| Task to carry out |
Retype the data below without any change, starting with the line containing "Where should I click to: Click the dollar" and continuing down through the line containing "Action: [x=200, y=17]", both of those lines included.

| Excerpted records |
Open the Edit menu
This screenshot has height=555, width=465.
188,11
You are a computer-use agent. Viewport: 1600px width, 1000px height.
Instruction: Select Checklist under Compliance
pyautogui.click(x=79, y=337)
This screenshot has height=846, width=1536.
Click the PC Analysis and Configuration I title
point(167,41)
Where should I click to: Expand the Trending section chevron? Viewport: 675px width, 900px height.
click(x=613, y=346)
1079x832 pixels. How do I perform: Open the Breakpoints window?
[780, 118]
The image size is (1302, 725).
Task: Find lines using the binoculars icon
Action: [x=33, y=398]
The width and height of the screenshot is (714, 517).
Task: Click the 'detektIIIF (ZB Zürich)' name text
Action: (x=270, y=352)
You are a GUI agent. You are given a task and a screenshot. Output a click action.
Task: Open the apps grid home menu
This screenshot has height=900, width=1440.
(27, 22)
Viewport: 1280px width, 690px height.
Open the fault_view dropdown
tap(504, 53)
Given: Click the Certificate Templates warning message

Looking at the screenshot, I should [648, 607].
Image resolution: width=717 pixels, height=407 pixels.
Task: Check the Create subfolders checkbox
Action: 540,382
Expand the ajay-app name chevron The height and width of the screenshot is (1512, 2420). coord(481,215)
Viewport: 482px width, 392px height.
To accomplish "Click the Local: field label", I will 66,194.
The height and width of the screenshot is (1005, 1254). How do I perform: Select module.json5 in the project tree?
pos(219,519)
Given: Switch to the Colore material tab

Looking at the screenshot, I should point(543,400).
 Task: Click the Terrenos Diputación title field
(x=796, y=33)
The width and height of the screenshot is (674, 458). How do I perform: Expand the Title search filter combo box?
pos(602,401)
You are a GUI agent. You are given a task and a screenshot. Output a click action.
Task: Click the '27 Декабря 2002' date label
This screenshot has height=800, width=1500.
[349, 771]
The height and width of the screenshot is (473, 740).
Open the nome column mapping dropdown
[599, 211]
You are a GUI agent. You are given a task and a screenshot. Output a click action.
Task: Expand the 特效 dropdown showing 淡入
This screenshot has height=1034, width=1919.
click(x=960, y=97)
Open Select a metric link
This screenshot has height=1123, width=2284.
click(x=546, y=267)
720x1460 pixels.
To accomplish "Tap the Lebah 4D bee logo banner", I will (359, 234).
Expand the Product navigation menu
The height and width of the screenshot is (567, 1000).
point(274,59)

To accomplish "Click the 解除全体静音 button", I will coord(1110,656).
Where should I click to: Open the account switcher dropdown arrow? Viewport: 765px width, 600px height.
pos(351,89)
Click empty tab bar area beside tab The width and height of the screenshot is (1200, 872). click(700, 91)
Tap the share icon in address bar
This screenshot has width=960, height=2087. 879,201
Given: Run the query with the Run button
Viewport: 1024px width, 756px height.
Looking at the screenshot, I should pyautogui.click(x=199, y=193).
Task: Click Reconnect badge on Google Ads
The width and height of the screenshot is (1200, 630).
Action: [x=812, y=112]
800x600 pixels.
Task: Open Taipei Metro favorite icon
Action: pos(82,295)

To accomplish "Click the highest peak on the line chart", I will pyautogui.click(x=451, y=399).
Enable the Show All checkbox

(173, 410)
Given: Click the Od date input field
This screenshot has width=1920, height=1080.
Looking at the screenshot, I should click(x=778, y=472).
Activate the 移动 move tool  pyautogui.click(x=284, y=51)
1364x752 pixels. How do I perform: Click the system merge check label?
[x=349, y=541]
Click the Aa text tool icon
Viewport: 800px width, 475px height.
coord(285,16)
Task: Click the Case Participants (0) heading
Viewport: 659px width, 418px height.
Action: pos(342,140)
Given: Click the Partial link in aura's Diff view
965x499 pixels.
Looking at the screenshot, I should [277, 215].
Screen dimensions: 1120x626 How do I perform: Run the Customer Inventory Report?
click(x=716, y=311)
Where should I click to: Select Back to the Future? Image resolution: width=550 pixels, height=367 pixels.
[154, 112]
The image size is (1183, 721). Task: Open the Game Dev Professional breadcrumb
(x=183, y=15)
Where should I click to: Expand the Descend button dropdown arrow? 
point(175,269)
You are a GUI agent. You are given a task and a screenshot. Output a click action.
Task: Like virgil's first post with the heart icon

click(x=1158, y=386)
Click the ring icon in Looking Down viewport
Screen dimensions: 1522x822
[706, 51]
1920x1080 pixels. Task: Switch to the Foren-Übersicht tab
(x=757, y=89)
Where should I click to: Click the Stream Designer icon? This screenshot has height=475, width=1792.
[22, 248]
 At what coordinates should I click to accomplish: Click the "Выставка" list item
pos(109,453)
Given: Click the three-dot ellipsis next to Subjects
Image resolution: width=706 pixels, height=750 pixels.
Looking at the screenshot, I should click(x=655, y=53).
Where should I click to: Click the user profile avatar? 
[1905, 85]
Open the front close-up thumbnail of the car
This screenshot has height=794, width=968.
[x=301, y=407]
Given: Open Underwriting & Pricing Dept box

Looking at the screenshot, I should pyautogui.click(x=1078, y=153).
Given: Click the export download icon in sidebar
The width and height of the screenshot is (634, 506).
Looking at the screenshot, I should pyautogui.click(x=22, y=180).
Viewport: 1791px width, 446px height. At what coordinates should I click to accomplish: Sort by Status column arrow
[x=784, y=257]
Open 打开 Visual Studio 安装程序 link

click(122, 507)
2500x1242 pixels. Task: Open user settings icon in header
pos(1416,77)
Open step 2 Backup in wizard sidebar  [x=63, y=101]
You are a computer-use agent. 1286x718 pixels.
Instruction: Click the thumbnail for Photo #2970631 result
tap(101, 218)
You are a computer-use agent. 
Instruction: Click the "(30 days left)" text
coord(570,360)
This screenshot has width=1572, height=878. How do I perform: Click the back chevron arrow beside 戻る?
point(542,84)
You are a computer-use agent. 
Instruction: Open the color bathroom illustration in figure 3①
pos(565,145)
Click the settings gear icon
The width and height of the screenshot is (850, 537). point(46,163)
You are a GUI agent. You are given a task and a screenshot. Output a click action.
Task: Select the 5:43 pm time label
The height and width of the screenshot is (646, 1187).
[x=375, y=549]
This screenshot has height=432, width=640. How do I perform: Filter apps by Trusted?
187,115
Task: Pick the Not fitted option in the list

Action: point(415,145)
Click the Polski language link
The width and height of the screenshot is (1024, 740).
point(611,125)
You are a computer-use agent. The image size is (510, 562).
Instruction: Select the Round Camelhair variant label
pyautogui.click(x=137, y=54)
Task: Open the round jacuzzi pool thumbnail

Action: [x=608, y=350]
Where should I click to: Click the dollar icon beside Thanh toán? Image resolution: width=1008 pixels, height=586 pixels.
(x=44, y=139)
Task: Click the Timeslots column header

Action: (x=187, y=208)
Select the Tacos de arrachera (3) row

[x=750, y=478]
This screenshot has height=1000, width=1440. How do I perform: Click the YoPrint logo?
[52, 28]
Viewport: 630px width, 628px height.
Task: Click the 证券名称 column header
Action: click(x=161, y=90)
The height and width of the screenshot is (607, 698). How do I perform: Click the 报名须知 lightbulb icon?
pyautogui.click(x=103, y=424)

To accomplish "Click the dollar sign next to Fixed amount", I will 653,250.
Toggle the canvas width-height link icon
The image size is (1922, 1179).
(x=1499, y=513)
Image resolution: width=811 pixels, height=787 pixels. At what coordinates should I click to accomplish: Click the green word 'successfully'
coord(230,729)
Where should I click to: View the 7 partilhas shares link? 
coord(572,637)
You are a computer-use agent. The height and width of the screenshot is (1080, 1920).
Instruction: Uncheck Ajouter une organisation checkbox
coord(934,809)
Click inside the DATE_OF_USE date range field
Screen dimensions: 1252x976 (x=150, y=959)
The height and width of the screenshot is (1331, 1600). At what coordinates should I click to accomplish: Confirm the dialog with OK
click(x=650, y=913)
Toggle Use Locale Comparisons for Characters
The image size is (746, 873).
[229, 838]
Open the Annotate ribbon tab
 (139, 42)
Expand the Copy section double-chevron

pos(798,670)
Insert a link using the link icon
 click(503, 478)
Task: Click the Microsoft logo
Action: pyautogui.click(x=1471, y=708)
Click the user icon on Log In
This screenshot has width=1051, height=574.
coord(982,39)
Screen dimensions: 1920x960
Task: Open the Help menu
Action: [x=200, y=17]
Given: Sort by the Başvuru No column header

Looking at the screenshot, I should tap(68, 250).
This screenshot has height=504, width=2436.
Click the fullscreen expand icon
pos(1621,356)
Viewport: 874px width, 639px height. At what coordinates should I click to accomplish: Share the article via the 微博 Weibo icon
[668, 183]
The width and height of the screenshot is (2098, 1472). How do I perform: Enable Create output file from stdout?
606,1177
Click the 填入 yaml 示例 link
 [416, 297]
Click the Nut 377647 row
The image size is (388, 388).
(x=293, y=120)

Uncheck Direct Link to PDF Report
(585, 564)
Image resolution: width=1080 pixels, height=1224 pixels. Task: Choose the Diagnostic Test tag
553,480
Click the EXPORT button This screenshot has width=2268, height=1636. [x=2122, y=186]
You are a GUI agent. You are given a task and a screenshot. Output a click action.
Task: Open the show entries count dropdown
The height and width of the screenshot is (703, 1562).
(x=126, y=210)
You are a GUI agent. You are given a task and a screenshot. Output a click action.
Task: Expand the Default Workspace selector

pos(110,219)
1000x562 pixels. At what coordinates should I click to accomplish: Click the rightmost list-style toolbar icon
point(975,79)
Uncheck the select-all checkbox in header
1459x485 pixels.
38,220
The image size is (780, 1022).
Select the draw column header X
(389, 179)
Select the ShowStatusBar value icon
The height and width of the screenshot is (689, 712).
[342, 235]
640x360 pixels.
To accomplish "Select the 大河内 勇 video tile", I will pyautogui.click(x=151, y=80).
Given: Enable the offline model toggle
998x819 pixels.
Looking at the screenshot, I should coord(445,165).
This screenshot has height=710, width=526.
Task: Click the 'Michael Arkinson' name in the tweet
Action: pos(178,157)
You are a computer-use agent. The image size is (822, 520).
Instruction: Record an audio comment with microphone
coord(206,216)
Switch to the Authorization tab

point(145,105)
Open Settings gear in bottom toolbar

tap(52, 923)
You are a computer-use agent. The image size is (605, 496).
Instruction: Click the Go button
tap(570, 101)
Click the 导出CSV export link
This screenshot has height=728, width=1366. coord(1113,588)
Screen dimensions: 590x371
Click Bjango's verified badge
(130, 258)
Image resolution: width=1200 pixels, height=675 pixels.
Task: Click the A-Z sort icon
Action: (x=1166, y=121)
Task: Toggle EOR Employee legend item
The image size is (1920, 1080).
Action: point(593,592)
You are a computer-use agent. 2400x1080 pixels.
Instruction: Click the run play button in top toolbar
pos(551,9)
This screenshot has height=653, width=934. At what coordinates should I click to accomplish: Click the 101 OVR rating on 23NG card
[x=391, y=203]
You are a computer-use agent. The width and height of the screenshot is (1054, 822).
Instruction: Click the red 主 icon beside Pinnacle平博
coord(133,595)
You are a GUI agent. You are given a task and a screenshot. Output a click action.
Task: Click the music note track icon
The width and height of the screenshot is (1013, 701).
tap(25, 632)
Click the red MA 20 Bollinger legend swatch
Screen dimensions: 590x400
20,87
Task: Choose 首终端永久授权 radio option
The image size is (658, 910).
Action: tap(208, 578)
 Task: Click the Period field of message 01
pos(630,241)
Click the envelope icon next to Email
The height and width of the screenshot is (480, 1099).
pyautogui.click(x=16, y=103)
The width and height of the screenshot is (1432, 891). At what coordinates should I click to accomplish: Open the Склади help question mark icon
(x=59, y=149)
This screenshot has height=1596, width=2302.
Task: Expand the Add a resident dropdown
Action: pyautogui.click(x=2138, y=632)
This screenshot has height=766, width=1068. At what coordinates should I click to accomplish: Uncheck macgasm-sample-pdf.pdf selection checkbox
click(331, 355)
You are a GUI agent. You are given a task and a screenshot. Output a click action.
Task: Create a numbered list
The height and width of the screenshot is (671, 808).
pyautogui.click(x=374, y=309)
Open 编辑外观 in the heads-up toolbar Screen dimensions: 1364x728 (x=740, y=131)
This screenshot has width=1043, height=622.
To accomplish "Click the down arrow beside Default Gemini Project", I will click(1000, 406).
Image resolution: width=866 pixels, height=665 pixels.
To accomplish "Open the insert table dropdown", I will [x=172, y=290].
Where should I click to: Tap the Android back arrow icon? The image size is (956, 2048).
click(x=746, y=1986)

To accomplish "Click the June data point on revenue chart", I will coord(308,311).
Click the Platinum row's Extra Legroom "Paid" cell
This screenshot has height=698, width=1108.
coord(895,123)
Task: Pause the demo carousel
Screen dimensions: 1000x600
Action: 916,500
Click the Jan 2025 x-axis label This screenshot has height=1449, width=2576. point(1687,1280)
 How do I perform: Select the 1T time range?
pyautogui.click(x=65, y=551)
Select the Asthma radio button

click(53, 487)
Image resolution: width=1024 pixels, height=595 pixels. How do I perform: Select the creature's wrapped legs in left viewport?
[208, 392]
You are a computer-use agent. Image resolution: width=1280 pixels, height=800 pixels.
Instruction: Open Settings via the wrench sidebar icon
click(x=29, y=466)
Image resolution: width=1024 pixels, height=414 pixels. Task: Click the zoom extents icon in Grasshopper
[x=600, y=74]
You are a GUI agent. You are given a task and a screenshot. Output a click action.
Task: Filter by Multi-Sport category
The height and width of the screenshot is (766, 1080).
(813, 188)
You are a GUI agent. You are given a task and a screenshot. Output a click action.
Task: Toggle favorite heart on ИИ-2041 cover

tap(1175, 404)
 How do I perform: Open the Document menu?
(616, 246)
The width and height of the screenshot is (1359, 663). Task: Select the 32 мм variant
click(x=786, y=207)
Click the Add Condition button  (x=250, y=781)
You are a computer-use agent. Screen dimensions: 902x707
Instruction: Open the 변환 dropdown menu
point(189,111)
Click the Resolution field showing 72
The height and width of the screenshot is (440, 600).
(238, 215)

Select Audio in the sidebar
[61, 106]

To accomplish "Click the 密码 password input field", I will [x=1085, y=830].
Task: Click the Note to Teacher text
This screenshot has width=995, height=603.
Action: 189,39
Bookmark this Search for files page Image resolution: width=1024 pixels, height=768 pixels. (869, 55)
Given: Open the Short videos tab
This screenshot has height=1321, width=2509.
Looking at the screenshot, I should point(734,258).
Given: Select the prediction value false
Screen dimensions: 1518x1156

| Reply |
Where should I click to: Click the dollar icon beside Thanh toán? Image resolution: width=1008 pixels, height=586 pixels.
(x=44, y=139)
Task: Click the Timeslots column header

Action: (x=187, y=208)
Select the Tacos de arrachera (3) row

[x=750, y=478]
This screenshot has height=1000, width=1440. How do I perform: Click the YoPrint logo?
[52, 28]
Viewport: 630px width, 628px height.
Task: Click the 证券名称 column header
Action: click(x=161, y=90)
The height and width of the screenshot is (607, 698). How do I perform: Click the 报名须知 lightbulb icon?
pyautogui.click(x=103, y=424)

To accomplish "Click the dollar sign next to Fixed amount", I will 653,250.
Toggle the canvas width-height link icon
The image size is (1922, 1179).
(x=1499, y=513)
Image resolution: width=811 pixels, height=787 pixels. At what coordinates should I click to accomplish: Click the green word 'successfully'
coord(230,729)
Where should I click to: View the 7 partilhas shares link? 
coord(572,637)
You are a computer-use agent. The height and width of the screenshot is (1080, 1920).
Instruction: Uncheck Ajouter une organisation checkbox
coord(934,809)
Click inside the DATE_OF_USE date range field
Screen dimensions: 1252x976 (x=150, y=959)
The height and width of the screenshot is (1331, 1600). At what coordinates should I click to accomplish: Confirm the dialog with OK
click(x=650, y=913)
Toggle Use Locale Comparisons for Characters
The image size is (746, 873).
[229, 838]
Open the Annotate ribbon tab
 (139, 42)
Expand the Copy section double-chevron

pos(798,670)
Insert a link using the link icon
 click(503, 478)
Task: Click the Microsoft logo
Action: pyautogui.click(x=1471, y=708)
Click the user icon on Log In
This screenshot has width=1051, height=574.
coord(982,39)
Screen dimensions: 1920x960
Task: Open the Help menu
Action: [x=200, y=17]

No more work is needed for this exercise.